The last hidden layer is connected to three neurons (one for each class of Mn) and activated via a softmax function (i.e. multinomial logistic regression) to draw a decision boundary to determine which class is likely present.

The predicted class probability \(p({y}_{k}|z,\theta )\) of the correct label yk given a set of parameters θ with an input spectrum feature vector z is shown below. This softmax function is the final layer in all of the neural architectures studied here and is a commonly used classification operation used in neural networks.

$$p({y}_{k}|z,\theta )=\frac{{e}^{{z}_{j}}}{{\sum }_{k=1}^{K}{e}^{{z}_{k}}}$$

Architecture – Convolutional and Dense Network

The second network can be considered to have two parts. The first part is used to perform automated feature extraction by using a convolutional neural network. The convolutional neural network is used to project the spectra onto a vector space that more clearly encodes discriminating differences between the classes.

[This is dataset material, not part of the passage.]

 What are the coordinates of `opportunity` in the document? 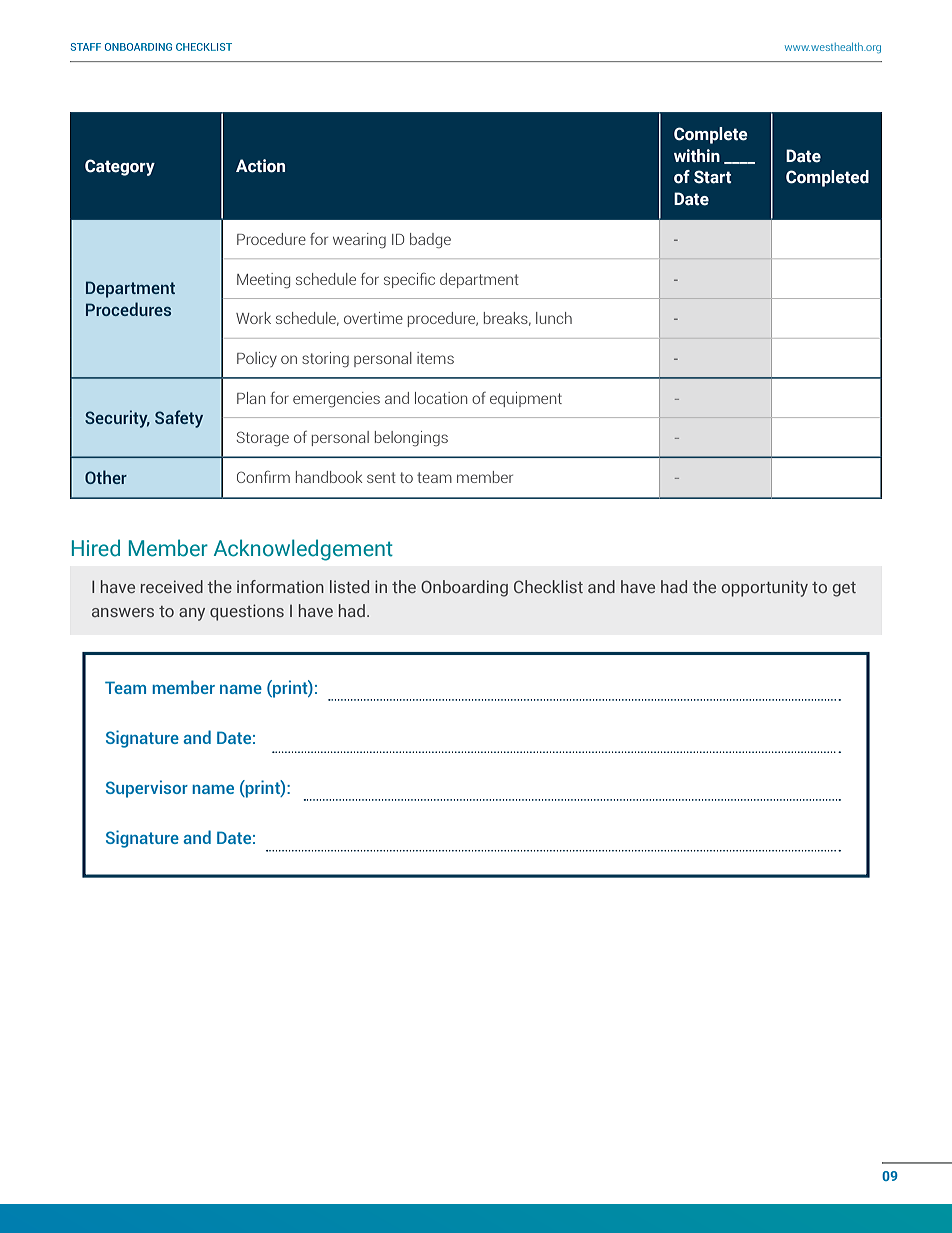 It's located at (765, 588).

The second part is a densely connected neural network which uses these features to perform classification and to draw a decision boundary.

The feature extraction architecture is composed of 5 layers. Each feature extraction layer has first a 1D convolution, activation using a rectified linear unit (ReLU), followed by batch-normalization, then finally an average pooling layer (i.e. 2x averaged down-sampling).

Formally, the convolution in a convolutional graph network can be written as follows,

$${z}_{j}^{(L+1)}=(\sum _{k}{w}_{j}\,\ast \,{a}_{k}^{(L)})+{b}_{j}$$

where \({z}_{j}^{(L+1)}\) is the output in the hidden layer (L + 1) at neuron index j of that layer, receiving inputs from previous layer neurons indexed by k. The convolution kernel (also known as a filter) wj is of fixed length and slides across the previous layer activations \({a}_{k}^{(L)}\) at a stride of 1 to perform a sliding dot product. This is summed across all layer (L) neurons indexed by k before a bias term bj is added.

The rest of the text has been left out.